Nanoliposomal Irinotecan Extends Survival in Metastatic Pancreatic Cancer
Nanoliposomal irinotecan in combination with fluorouracil and folinic acid improves survival in patients with pancreatic ductal adenocarcinoma.
Nanoliposomal irinotecan in combination with fluorouracil and folinic acid improves survival in patients with metastatic pancreatic ductal adenocarcinoma who previously received gemcitabine-based chemotherapy and has a manageable safety profile, a new study published online ahead of print in the journal The Lancet has shown.1
For the international, open-label, phase 3 study, researchers enrolled 417 patients and randomly assigned them to receive nanoliposomal irinotecan plus fluorouracil and folinic acid, nanoliposomal irinotecan monotherapy, or fluorouracil and folinic acid.

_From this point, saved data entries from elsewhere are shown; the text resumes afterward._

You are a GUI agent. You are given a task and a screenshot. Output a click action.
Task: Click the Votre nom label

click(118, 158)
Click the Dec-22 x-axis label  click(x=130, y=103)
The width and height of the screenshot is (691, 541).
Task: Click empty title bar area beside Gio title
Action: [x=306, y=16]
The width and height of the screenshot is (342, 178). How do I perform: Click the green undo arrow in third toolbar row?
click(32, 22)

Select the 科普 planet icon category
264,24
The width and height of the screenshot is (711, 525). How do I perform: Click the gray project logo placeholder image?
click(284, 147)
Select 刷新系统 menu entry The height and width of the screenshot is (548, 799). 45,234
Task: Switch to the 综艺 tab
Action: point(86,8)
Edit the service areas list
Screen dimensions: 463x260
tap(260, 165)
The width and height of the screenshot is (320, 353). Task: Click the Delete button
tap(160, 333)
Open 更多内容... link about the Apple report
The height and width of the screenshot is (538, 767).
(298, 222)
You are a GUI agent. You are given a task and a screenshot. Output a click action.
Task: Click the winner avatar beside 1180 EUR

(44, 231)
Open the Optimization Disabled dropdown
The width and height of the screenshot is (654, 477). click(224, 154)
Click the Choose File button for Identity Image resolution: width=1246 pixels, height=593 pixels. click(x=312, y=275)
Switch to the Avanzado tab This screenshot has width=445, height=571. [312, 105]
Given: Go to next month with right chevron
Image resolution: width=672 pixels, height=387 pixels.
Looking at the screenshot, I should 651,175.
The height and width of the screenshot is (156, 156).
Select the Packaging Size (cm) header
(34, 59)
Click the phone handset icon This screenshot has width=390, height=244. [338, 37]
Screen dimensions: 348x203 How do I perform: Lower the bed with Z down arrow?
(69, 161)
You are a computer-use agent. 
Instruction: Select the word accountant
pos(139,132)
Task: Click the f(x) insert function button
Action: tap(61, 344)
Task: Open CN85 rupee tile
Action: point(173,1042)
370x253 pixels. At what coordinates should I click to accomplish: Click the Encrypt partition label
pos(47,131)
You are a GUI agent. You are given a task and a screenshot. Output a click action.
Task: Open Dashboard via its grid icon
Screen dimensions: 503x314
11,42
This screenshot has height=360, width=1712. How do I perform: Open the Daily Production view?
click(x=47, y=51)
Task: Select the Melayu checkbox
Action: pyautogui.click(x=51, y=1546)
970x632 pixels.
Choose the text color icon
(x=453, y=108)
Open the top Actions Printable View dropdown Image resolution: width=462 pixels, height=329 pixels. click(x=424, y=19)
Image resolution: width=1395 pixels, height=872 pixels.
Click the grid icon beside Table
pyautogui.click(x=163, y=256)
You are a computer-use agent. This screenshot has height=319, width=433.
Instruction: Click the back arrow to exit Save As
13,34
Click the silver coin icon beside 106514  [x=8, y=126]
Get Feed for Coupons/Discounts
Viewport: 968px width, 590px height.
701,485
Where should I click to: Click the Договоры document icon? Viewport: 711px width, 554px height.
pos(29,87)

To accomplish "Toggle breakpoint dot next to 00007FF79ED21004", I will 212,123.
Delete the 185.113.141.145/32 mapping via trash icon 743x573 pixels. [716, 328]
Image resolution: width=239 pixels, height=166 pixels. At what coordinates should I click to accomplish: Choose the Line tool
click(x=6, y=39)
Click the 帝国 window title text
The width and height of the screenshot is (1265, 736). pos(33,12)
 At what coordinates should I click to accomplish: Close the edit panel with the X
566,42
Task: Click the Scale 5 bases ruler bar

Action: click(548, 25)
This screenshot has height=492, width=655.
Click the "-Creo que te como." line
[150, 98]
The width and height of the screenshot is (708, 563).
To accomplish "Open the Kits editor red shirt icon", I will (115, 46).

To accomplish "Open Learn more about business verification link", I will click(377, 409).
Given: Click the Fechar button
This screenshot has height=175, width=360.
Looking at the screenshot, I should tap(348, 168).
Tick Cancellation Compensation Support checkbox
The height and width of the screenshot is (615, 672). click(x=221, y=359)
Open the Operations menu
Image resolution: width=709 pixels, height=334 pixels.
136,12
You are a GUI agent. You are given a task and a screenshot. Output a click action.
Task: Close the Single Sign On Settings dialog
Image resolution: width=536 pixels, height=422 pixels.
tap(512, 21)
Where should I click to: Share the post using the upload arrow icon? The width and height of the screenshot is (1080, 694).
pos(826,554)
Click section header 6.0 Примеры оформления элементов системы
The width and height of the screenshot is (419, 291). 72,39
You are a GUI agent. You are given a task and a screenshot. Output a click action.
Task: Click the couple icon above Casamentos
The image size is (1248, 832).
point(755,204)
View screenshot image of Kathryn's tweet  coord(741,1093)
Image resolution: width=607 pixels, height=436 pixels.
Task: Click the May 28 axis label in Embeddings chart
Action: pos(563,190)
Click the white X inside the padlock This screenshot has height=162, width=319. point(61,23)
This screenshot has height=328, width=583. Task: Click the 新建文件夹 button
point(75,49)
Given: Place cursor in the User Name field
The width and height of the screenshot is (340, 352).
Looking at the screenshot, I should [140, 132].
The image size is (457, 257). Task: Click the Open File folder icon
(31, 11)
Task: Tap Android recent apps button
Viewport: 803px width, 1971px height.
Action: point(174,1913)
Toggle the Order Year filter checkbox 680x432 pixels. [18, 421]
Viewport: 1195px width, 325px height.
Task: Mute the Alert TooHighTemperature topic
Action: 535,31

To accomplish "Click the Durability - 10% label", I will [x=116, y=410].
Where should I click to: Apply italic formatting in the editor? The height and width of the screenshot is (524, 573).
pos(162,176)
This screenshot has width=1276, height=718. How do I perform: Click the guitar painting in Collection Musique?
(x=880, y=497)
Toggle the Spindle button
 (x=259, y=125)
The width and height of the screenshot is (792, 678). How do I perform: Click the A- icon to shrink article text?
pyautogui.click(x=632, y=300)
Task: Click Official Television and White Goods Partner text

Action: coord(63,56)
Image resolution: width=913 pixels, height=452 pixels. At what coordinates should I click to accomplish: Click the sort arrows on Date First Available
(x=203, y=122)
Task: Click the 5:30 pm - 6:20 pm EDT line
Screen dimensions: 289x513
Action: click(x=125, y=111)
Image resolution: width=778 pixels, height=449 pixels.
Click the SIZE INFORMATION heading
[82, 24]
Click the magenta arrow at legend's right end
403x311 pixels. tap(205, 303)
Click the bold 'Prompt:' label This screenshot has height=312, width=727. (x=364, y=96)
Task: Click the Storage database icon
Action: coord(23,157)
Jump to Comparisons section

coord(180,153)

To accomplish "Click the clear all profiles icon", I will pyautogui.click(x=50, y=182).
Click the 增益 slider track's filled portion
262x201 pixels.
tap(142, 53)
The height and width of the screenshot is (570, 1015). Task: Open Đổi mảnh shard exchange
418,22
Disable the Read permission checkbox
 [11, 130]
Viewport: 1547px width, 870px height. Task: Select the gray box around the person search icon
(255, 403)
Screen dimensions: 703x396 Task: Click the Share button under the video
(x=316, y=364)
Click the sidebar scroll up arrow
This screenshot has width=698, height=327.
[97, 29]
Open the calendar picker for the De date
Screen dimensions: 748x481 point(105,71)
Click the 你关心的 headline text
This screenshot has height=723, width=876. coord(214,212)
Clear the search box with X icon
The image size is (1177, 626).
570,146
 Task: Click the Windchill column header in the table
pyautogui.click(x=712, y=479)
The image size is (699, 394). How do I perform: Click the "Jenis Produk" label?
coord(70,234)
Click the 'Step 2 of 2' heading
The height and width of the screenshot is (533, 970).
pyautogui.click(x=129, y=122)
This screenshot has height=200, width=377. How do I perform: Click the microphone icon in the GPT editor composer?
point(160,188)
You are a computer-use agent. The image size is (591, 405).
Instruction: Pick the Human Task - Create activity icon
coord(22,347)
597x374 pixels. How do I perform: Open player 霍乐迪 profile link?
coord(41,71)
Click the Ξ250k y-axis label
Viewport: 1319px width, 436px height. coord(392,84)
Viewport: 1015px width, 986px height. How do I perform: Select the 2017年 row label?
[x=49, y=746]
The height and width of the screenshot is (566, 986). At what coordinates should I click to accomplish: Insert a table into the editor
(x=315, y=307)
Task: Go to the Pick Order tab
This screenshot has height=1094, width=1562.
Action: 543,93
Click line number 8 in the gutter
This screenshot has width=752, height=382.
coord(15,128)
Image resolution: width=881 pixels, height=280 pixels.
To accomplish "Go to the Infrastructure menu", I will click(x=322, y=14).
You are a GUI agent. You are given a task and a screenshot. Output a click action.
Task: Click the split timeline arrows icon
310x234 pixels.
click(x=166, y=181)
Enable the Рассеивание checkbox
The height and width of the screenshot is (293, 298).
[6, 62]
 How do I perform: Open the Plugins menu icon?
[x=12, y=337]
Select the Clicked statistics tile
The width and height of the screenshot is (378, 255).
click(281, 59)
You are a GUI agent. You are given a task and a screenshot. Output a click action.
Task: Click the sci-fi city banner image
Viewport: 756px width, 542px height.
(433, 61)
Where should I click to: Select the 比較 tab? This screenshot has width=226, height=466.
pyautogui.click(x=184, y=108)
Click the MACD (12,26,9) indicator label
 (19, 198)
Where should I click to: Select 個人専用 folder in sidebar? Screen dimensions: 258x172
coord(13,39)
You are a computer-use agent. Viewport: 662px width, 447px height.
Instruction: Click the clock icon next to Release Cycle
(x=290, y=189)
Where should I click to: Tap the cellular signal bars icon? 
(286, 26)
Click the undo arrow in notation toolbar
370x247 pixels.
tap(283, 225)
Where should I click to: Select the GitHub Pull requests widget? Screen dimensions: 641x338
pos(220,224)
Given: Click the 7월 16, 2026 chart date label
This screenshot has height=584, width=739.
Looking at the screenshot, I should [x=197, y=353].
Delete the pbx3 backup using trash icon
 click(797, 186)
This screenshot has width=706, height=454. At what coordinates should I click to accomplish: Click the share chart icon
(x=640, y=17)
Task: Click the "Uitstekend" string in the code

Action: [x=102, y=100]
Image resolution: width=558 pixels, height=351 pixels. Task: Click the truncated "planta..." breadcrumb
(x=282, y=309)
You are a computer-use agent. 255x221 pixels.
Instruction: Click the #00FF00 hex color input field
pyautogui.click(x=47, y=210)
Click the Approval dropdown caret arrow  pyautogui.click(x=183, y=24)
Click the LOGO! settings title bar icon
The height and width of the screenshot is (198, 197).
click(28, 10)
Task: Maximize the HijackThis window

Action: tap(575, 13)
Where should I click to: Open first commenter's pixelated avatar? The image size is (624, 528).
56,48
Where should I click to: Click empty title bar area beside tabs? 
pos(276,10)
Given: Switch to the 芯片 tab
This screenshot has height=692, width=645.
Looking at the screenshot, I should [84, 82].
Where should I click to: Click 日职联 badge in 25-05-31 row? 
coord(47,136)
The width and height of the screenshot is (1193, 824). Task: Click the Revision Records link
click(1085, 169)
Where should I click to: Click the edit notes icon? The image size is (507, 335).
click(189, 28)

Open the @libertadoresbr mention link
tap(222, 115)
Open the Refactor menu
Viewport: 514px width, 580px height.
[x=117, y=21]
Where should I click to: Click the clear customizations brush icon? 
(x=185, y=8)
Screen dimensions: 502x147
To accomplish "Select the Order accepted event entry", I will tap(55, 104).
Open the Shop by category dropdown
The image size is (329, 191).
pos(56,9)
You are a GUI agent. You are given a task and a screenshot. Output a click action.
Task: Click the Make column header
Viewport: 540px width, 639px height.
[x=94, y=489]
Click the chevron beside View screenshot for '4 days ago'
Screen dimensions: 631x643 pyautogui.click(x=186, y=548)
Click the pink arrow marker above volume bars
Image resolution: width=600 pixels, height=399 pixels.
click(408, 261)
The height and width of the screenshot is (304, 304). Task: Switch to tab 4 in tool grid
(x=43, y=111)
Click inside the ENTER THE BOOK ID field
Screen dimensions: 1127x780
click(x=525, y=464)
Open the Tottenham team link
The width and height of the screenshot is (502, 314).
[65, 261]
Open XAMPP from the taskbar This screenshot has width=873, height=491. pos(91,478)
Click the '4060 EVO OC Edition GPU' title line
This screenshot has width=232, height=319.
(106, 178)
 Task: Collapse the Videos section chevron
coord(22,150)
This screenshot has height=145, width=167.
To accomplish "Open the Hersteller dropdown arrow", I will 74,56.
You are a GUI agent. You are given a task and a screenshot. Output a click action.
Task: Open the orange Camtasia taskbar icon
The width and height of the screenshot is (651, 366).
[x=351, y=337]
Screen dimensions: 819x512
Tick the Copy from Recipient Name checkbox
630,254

Results showed that median overall survival was 6.1 months with the irinotecan combination compared with 4.2 months with fluorouracil plus folinic acid (HR, 0.67; 95% CI: 0.49-0.92; P=.012). There was no significant difference in overall survival between patients in the liposomal irinotecan monotherapy arm and those in the fluorouracil and folinic acid arm (P=0.94).
In regard to safety, the most common adverse events in the liposomal irinotecan plus fluorouracil and folinic acid group were neutropenia, diarrhea, vomiting, and fatigue.
“This agent represents a new treatment option for this population,” the authors conclude.
The US Food and Drug Administration (FDA) has already approved liposomal irinotecan (Onivyde) in combination with fluorouracil and leucovorin for the treatment of patients with metastatic pancreatic cancer who have been previously treated with gemcitabine-based therapy. Approval was based on the result of this trial.
1. Wang-Gillam A, Li C-P, Bodoky G, et al. Nanoliposomal irinotecan with fluorouracil and folinic acid in metastatic pancreatic cancer after previous gemcitabine-based therapy (NAPOLI-1): a global, randomised, open-label, phase 3 trial [published online ahead of print November 22, 2015]. Lancet. doi:10.1016/S0140-6736(15)00986-1.